Loving your business isn’t about passion alone, it’s about commitment. For small and medium enterprises (SMEs), the more pressing question is where they invest their capital and who they choose to build with.
For Dylan Weimann, Head of Credit Underwriting at Lula, sustainable growth is less about optimism and more about commitment.
“Growth isn’t a function of how busy you are, it’s a function of how deliberately you allocate capital,” he says. “The businesses that scale successfully are intentional about where and how they deploy resources and realistic about the season they’re in. Loving your business means making disciplined decisions, even when they’re not the most exciting ones.”
Having assessed thousands of SMEs across various sectors, Weimann says one of the clearest differentiators between businesses that scale and those that remain trapped in survival mode is self-awareness.
“Every business goes through cycles. In survival mode, the focus should be on protecting margins, preserving cash flow and stabilising operations. That’s the equivalent of protecting the foundations of a relationship. Once you have those fundamentals in place, a business can shift to growth mode, where capital can be deployed strategically; whether into stock, systems, people or expansion.”
From a credit perspective, re-investment of profits into your business is a strong signal of an owner backing their own business, but only when backed by discipline. “We look for businesses that understand their numbers. Revenue growth alone isn’t enough. Margin quality, cash-flow consistency and operational resilience ultimately determine whether expansion is sustainable.”
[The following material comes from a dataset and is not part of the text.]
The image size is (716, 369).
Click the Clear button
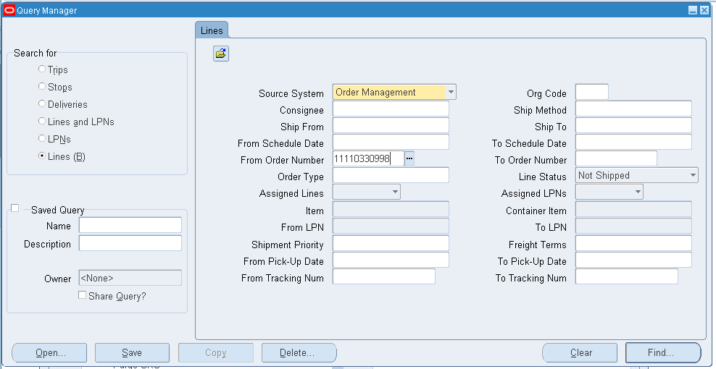pyautogui.click(x=580, y=353)
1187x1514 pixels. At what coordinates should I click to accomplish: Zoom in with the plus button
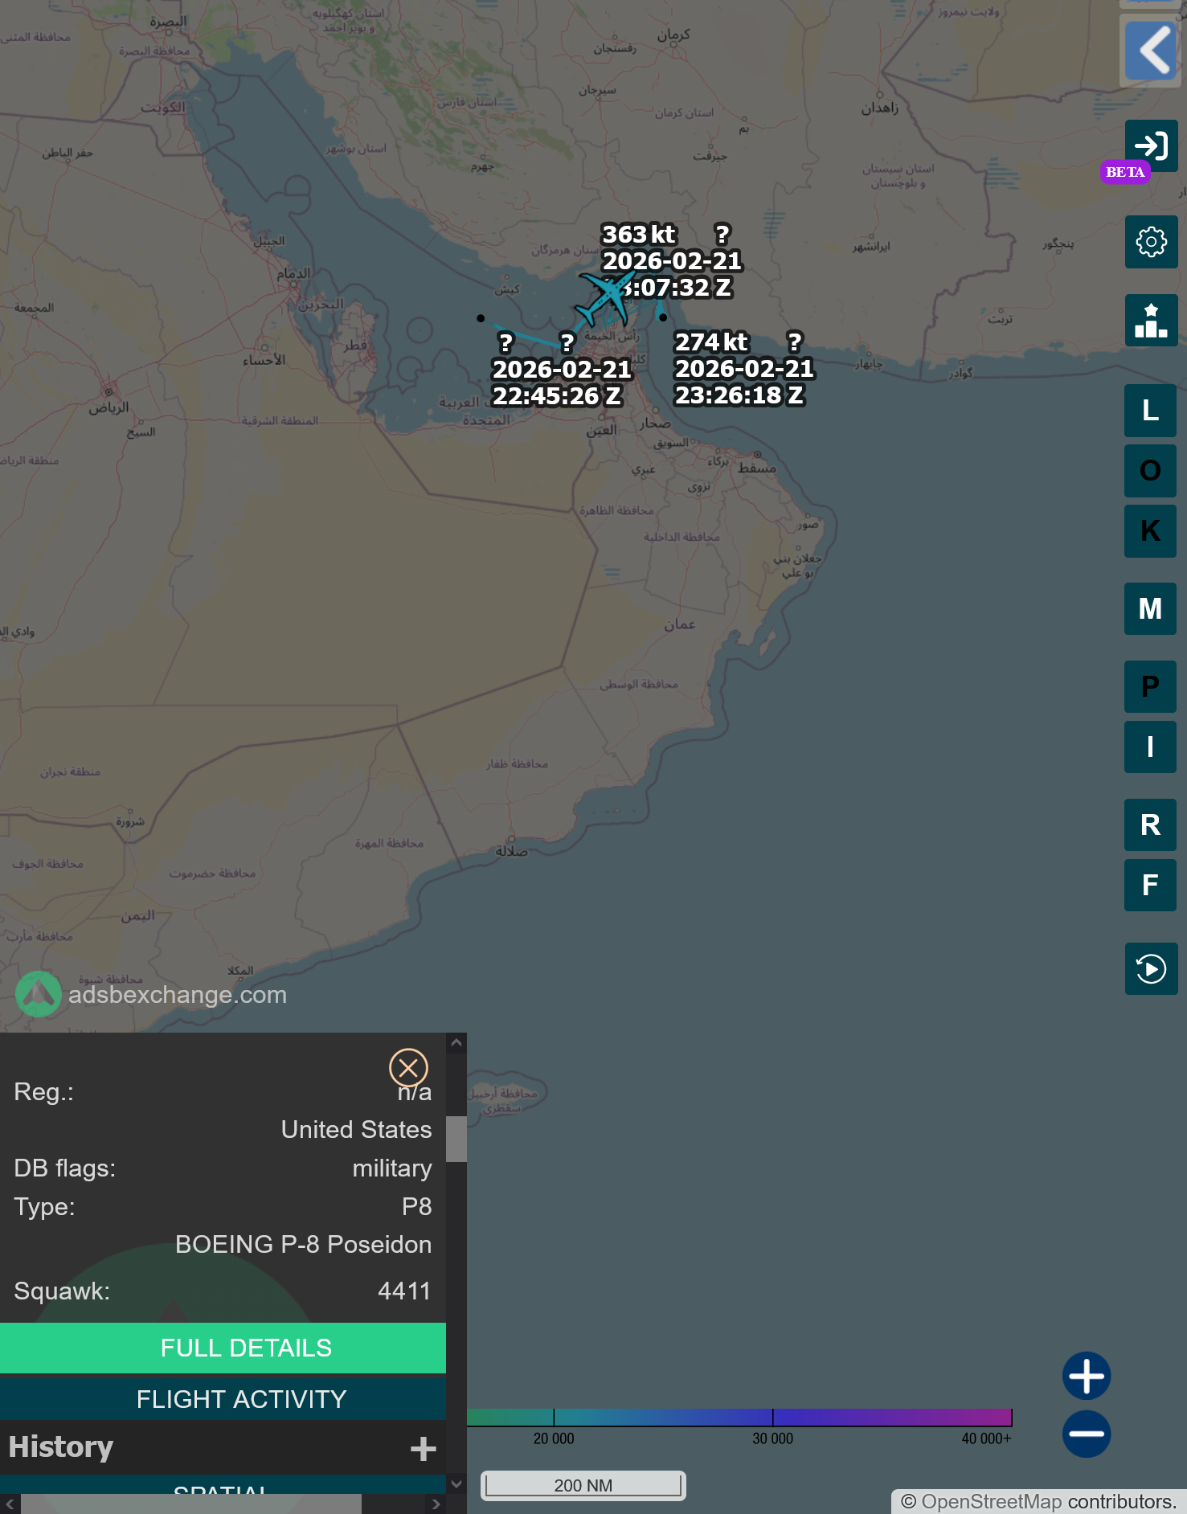pos(1087,1376)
As SMEs consider reinvestment in 2026, Weimann argues that access to funding should be viewed as a growth enabler, not merely a safety net. However, the structure of that funding, and the partner behind it, is critical.
“Choosing a financial partner is not a transactional decision, it’s a long-term one. Mismatched funding can place unnecessary strain on a business. If repayment terms don’t align with trading cycles, or if capital is deployed without a clear return strategy, growth can quickly become reactive rather than strategic.”
He emphasises that the right financial partner should understand real trading behaviour, not just static financial snapshots. “Modern underwriting is increasingly data-led and dynamic. When capital is structured around how a business actually trades, it allows for growth without compromising risk discipline.”
One of the most common missteps he observes is neglecting the fundamentals in the pursuit of scaling up. “Expansion amplifies whatever is already in the business, good or bad. If cost control and cash-flow management practices aren’t sound, growth can expose weaknesses rather than create opportunity.”
He also advises founders to avoid making capital allocation decisions in isolation. “Strong leaders surround themselves with people who can interrogate assumptions and stress-test plans. Sustainable growth requires both conviction and scrutiny.”
Despite ongoing economic volatility, Weimann remains confident in the resilience of South African SMEs. “Small businesses consistently adapt under pressure. Those that combine disciplined reinvestment with aligned financial partnerships will be well positioned to scale sustainably, even in uncertain conditions.”